How to complete this task ::
From the records that follow, give the number of lines that include the word "Правда", with no further words.

[Stored data]
++++++++++++++++++++

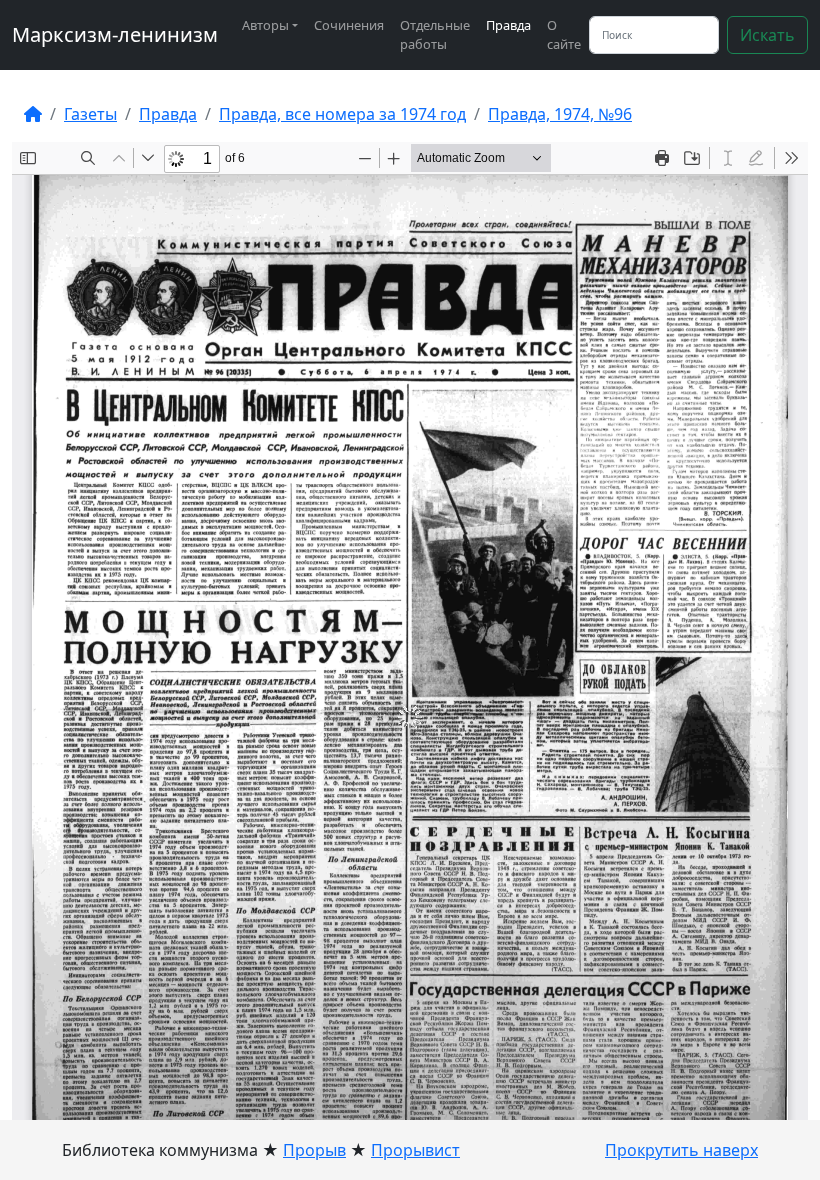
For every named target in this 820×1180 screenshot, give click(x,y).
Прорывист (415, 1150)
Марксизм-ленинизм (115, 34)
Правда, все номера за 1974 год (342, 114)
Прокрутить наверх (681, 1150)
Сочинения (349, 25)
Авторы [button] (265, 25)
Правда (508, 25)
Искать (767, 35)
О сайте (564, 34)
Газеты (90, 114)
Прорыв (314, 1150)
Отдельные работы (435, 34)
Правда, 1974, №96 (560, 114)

++++++++++++++++++++

Completed task ::
3